__Work to complete__. When a line of the entries contains the word "screenshot", report that line.

__Data to examine__.
----

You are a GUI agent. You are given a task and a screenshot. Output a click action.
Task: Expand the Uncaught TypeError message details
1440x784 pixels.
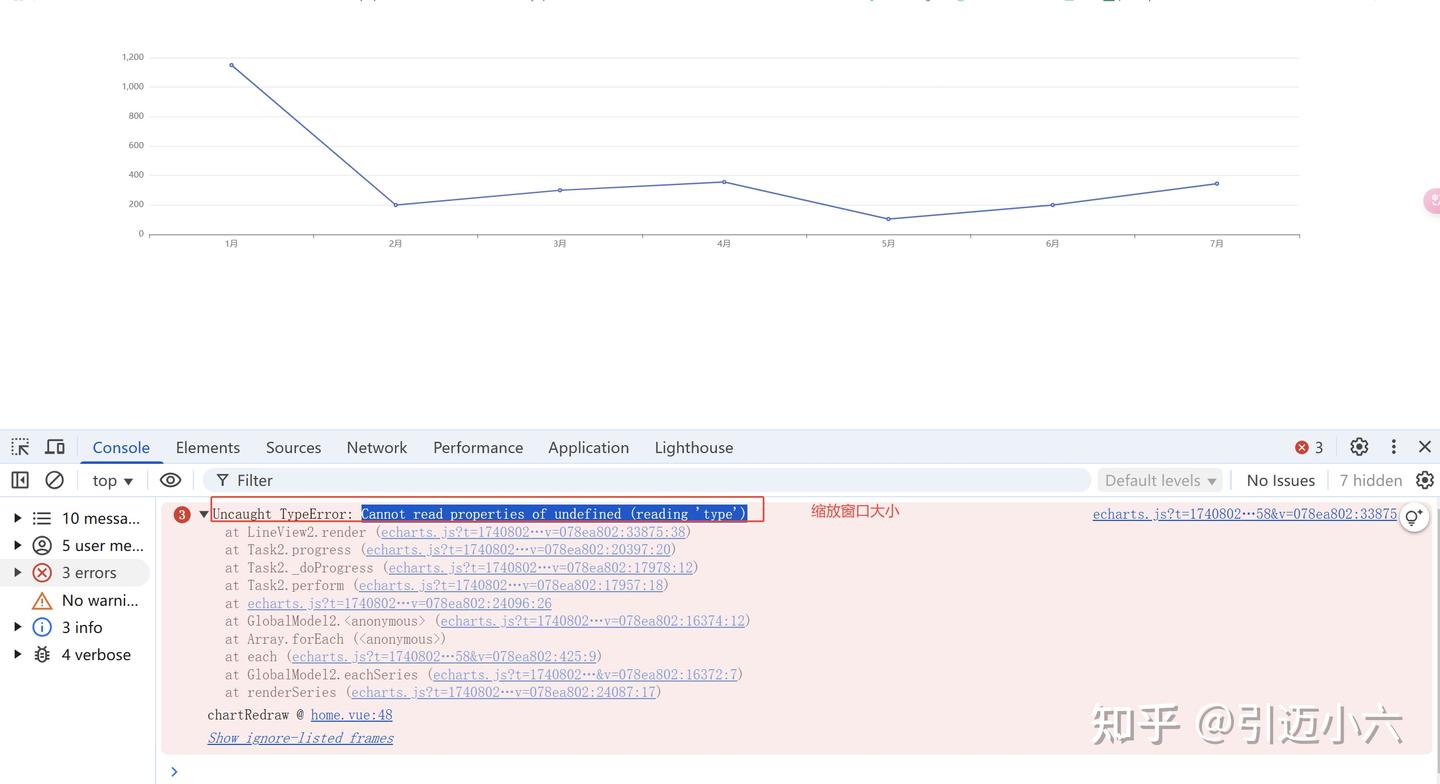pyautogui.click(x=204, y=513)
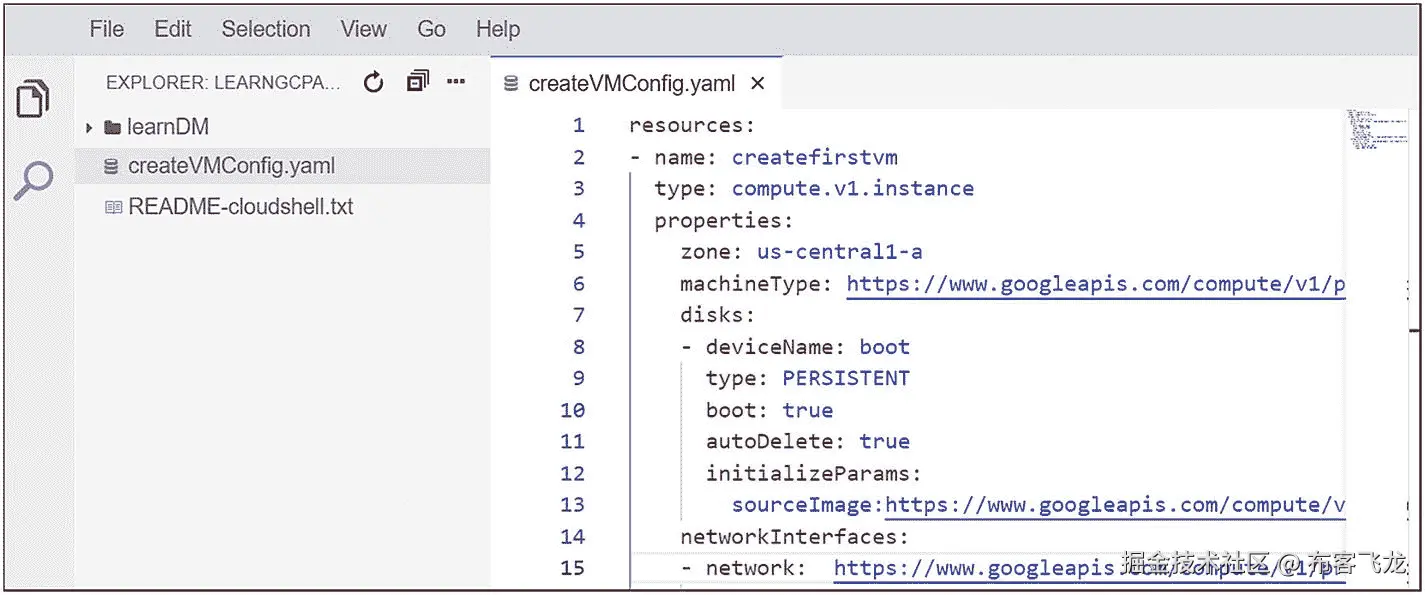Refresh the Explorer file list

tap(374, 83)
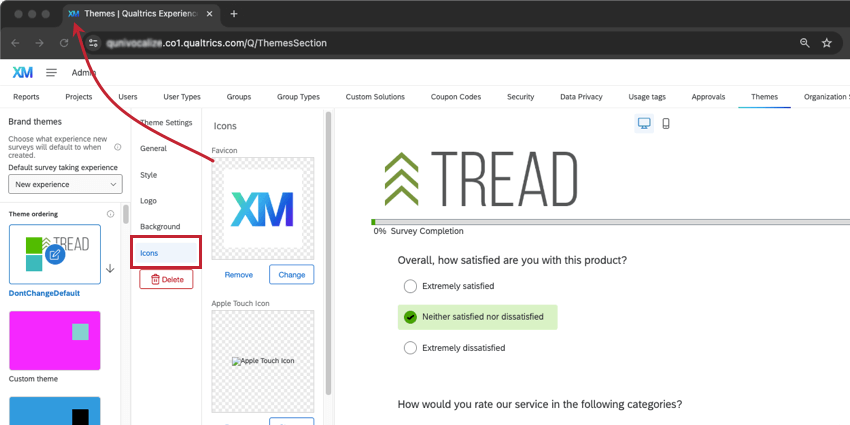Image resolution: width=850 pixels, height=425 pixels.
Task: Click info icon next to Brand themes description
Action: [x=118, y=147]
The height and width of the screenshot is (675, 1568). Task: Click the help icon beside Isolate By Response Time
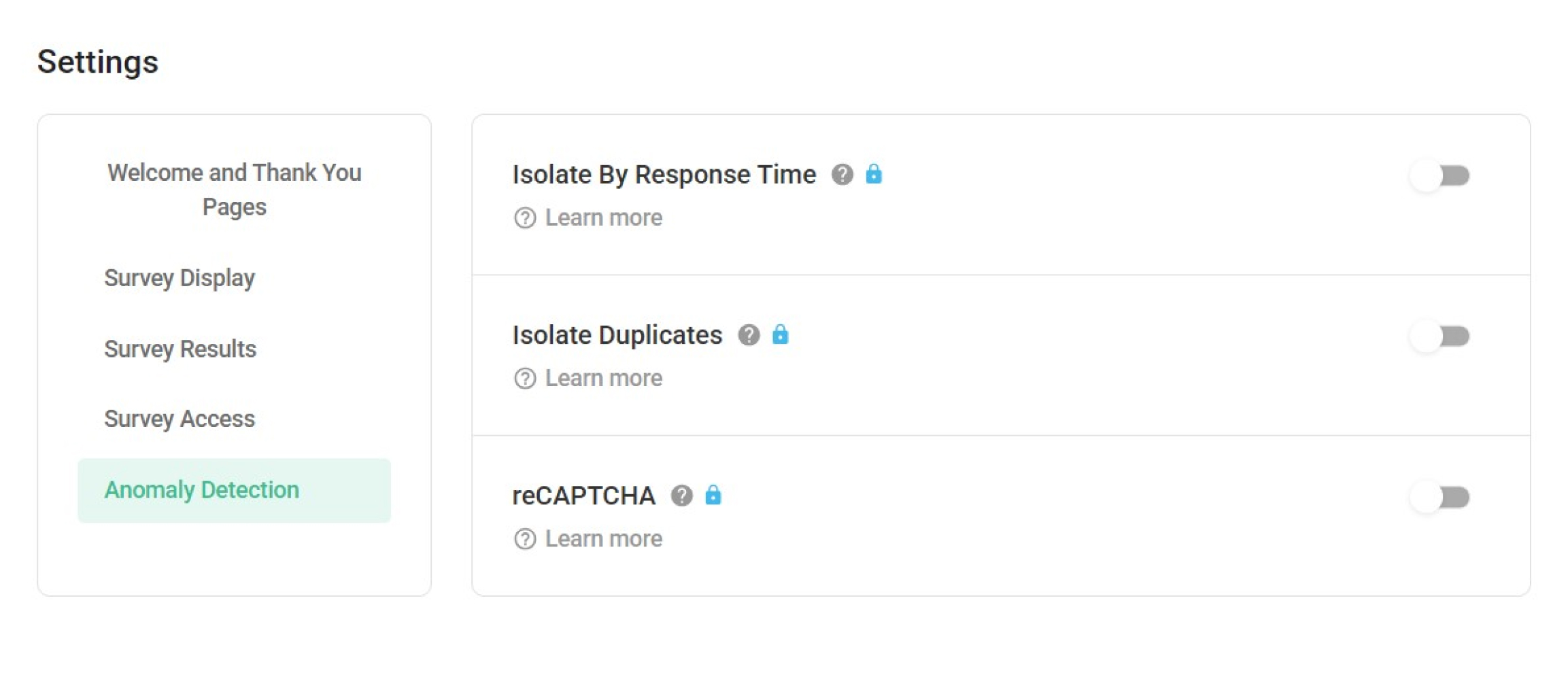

----

__Task answer__.
You are a GUI agent. You are given a task and a screenshot. Output a click action.
The height and width of the screenshot is (675, 1568). Task: Click the help icon beside Isolate By Response Time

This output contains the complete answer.